06 février 2018

Et la poule au pot tous les dimanches ?

Décidément l'actualité ouistrehamaise tourne autour de la nourriture ces derniers temps. Après le scandale de la facture de restaurant que le maire s'efforce de banaliser aujourd'hui en affirmant que certains convives auraient payé - on attend impatiemment les preuves - on nous sert l'affaire des repas de substitution.

La tambouille de Madame Chauchard


Qu'est ce qu'un repas de substitution ? En gros, et sans parler des régimes alimentaires faisant l'objet d'un Projet d'Accueil Individualisé pour les enfants allergiques, il s'agit de servir un repas sans porc aux enfants dont la religion interdit la consommation de l'animal à la queue en tire-bouchon... La quasi totalité des communes pratiquent cette facilité. A quelques exceptions près comme celles médiatisées de la commune de Beaucaire (Front National) ou de Chalon-sur-Saône dont la décision a été retoquée par le Tribunal administratif de Dijon. On y ajoutera aujourd'hui notre bonne ville de Ouistreham, puisque en catimini, la commission municipale restauration, lors de sa réunion du 19 décembre 2017, a pris une décision surprenante.

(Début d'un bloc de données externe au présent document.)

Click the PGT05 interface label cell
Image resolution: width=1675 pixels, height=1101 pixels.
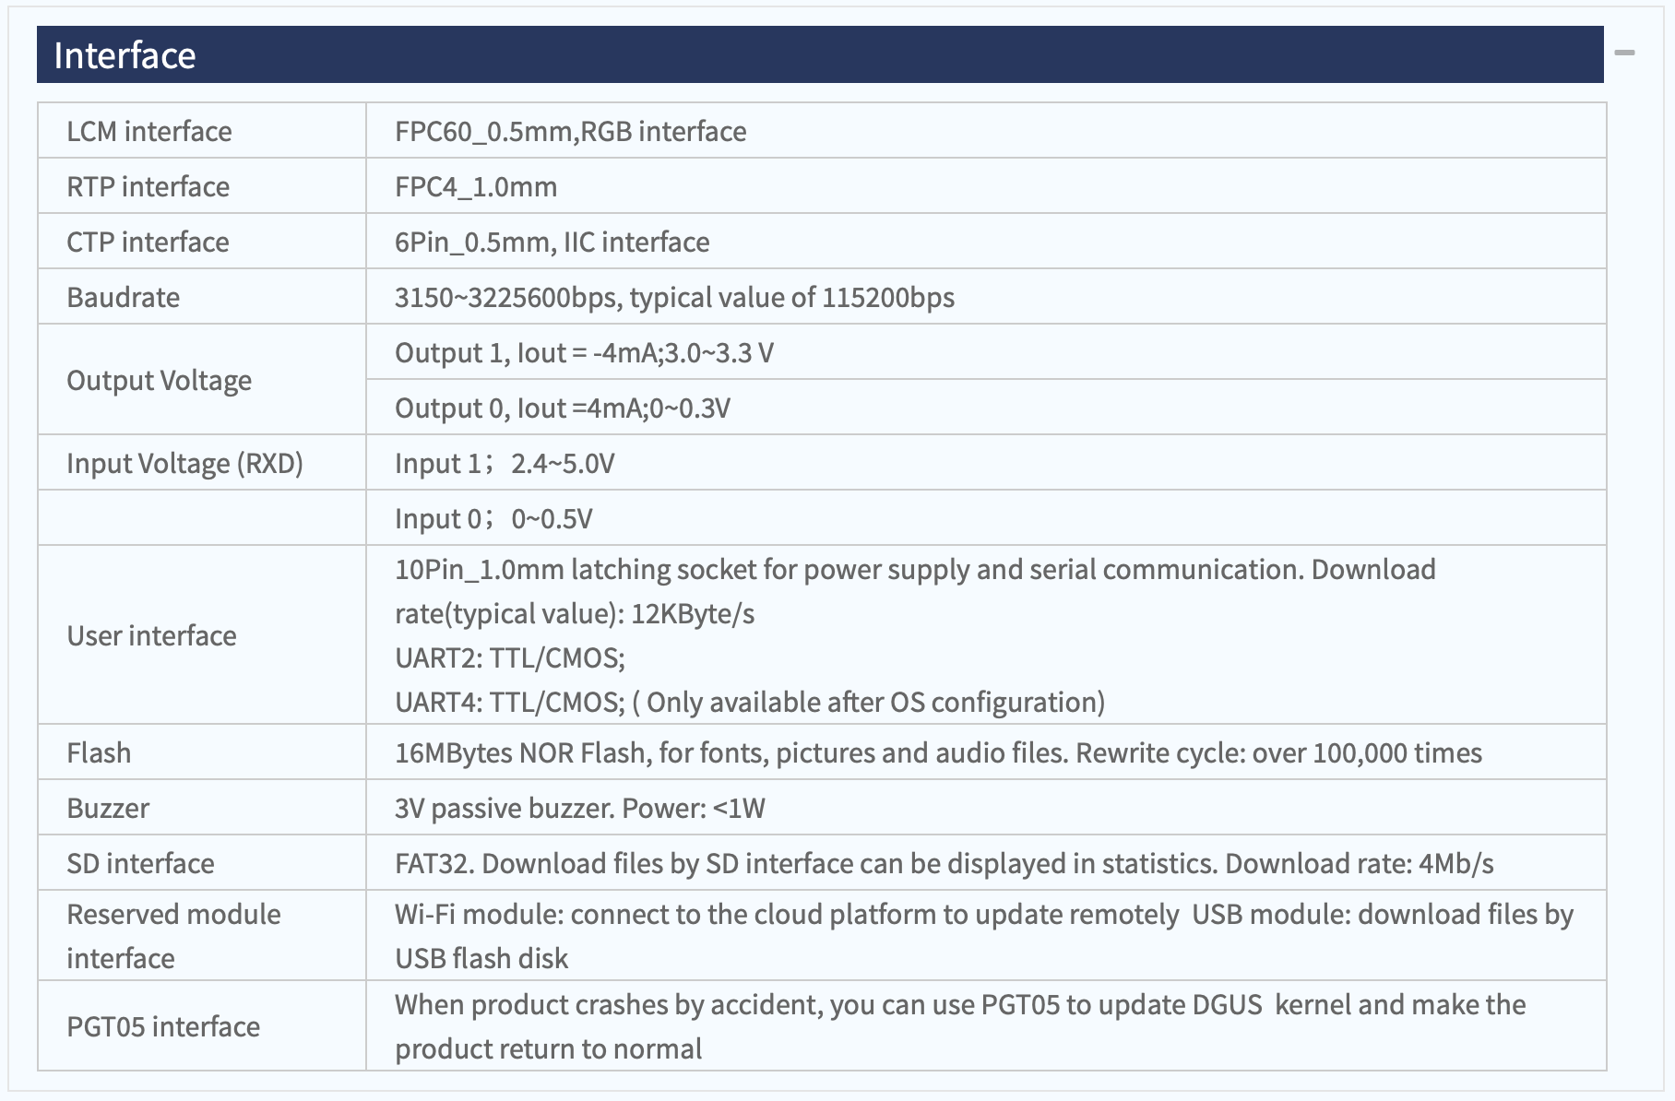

"Point sur les repas de substitution : Jusqu’à présent, des repas de substitution étaient proposés pour les enfants qui ne mangeaient pas de porc. Mme Chauchard informe les membres de la commission que désormais, cela ne se produira plus. En effet, les écoles concernées étant laïques, il est décidé de ne changer aucun menu pour des raisons religieuses. De la même façon, le poisson ne sera pas servi systématiquement le vendredi.(Extrait du compte-rendu adressé aux associations de parents d'élèves).




A la fortune du pot...


Les élus des deux communes précitées (Beaucaire et Chalon-sur-Saône) en avaient débattu, elles, en conseil municipal. A Ouistreham, on a préféré une discrétion coupable... C'est vrai qu'on a déjà pas mal de procès sur les bras...! L'opposition a néanmoins posé une "question diverse" au conseil du 29 janvier. Madame Chauchard, maire adjointe aux affaires scolaires, avait concocté une réponse étrange qu'elle a bredouillé en séance. "On ne les supprime pas parce qu'il n'y en avait pas..." Pas de pot !? Or elle prétend, dans le compte-rendu, les supprimer, c'est donc qu'il y en avait ! Bon, en fait, les municipalités précédentes n'avaient jamais formalisé les dispositions en la matière ; c'est sans doute un tort, mais les enfants concernés disposaient d'un repas sans porc. Du coup le maire en a rajouté, évoquant la transmission d'une culture, de valeurs... Bon, sans doute l'influence d'une récente rencontre avec une députée FN ; il faut bien donner des gages...! Et cette naïveté, cette candeur chez la blonde adjointe, d'ajouter qu'il n'y aura plus désormais de poisson le vendredi. On sait, et pourtant on n'est pas spécialiste, que l’Église n'en fait plus depuis longtemps une obligation. Et pourquoi pas l'abstinence pendant le carême... Sauf le dimanche disait-on...!

Et si on en remettait une louche ?


On ne vous fera pas la morale comme notre bon maire nous le reproche ; on se contentera de citer largement l'édito de Thomas Legrand le 10 janvier dernier sur France Inter. Il a magistralement, comme toujours, traité le problème en question.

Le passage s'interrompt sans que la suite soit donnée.